Abstract 300: Protein Kinase G Positively Regulates Proteasome-mediated Degradation of Misfolded Proteins

Abstract

Objectives: Proteasome functional insufficiency is implicated in a large subset of cardiovascular diseases and may play an important role in their pathogenesis, evidenced by increased protein aggregates and ubiquitinated proteins. The regulation of proteasome function is poorly understood, hindering the development of effective strategies to improve proteasome function. We sought to establish the role of protein kinase G (PKG) in these debilitating conditions, for which there is currently no cure. Methods and Results: PKG was manipulated genetically and pharmacologically in cultured cardiomyocytes.
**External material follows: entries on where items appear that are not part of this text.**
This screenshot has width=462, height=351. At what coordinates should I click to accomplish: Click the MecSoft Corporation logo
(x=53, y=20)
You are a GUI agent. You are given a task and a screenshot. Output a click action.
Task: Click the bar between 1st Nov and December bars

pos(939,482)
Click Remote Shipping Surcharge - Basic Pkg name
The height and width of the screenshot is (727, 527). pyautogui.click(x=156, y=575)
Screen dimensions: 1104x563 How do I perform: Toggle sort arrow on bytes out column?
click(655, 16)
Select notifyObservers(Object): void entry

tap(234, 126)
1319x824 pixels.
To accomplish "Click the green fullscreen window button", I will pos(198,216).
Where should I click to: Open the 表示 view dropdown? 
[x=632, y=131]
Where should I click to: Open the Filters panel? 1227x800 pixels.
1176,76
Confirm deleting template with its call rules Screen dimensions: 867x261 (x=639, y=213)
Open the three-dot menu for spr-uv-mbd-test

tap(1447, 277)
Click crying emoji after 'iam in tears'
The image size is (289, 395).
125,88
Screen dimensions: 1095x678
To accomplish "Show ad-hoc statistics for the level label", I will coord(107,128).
Activation of PKG increased proteasome peptidase activities, facilitated proteasome-mediated degradation of surrogate (GFPu) and bona fide misfolded proteins (CryABR120G), and attenuated CryABR120G overexpression-induced accumulation of ubiquitinated proteins and cellular injury. PKG inhibition elicited the opposite responses. Differences in the abundance of the key 26S proteasome subunits Rpt6 and β5 between PKG manipulated and the control groups were not statistically significant, but the isoelectric points of were shifted by PKG activation. In transgenic mice expressing a surrogate substrate (GFPdgn), PKG activation by sildenafil increased myocardial proteasome activities and significantly decreased myocardial GFPdgn protein levels. Sildenafil treatment significantly increased myocardial PKG activity and significantly reduced myocardial accumulation of CryABR120G, ubiquitin conjugates, and aberrant protein aggregates in mice with CryABR120G-based desmin-related cardiomyopathy. No discernible effect on bona fide native substrates of the ubiquitin-proteasome system was observed from PKG manipulation in vitro or in vivo. Conclusions: PKG positively regulates proteasome activities and proteasome-mediated degradation of misfolded proteins likely through posttranslational modifications to proteasome subunits. Improved protein quality control is liekly a new mechanism underlying the benefit of PKG stimulation in treating cardiac diseases. Stimulation of PKG by measures such as sildenafil administration is potentially a novel therapeutic strategy to treat cardiac proteinopathies.